- _Required work_
Among the entries below, find the line with "Alcanza las 3", then quote it and each following line up to and including the line with "Bienestar (523, 266)", and nothing else.

- _Records provided_
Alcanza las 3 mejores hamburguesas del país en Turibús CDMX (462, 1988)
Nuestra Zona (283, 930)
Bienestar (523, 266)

* * *

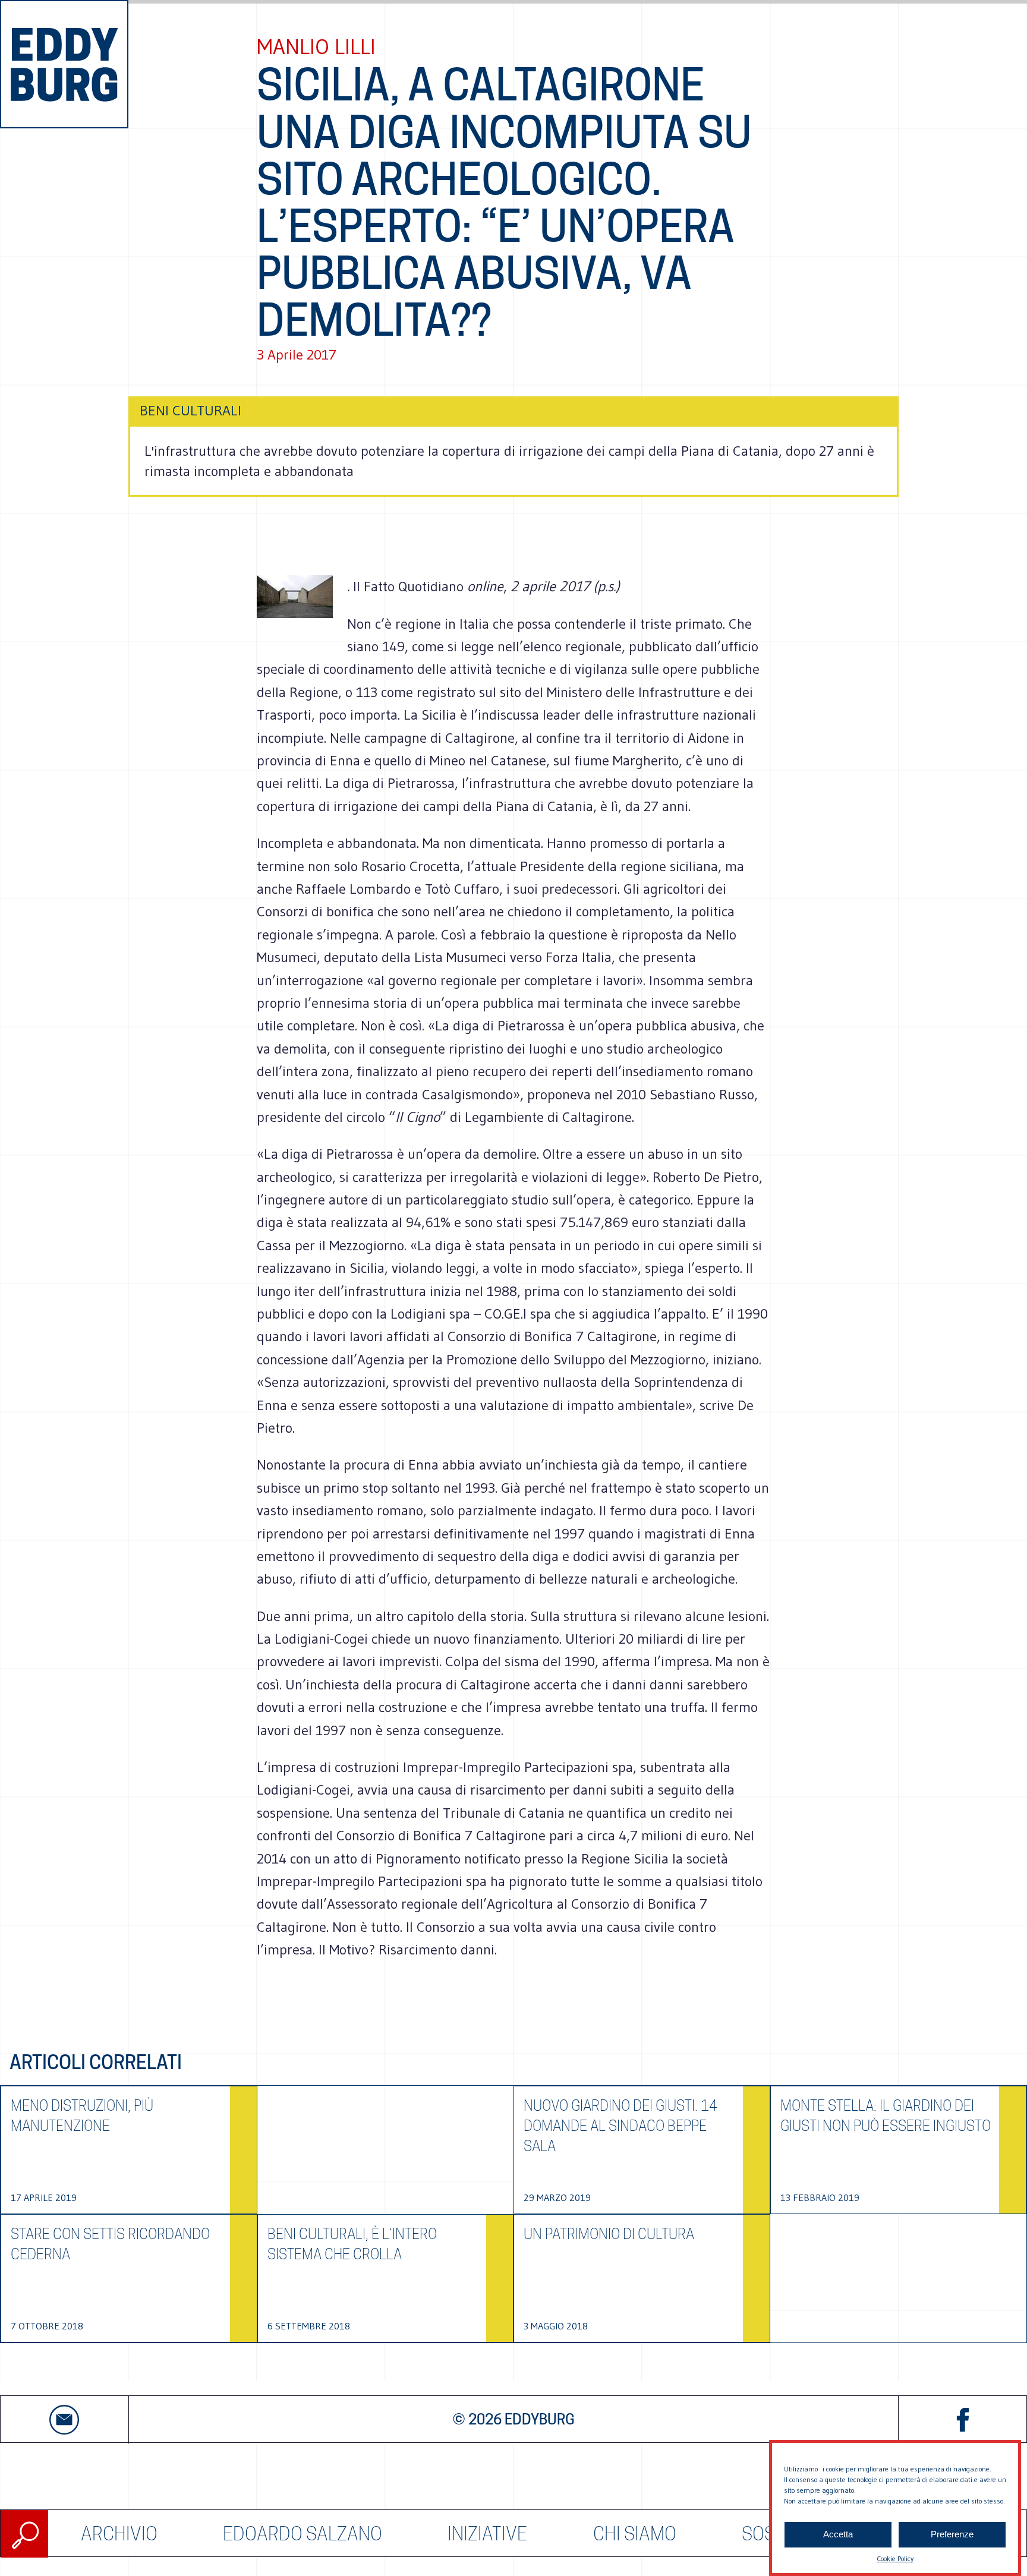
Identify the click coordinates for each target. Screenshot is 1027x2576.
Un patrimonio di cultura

- _Answer for the task_
Alcanza las 3 mejores hamburguesas del país en Turibús CDMX (462, 1988)
Nuestra Zona (283, 930)
Bienestar (523, 266)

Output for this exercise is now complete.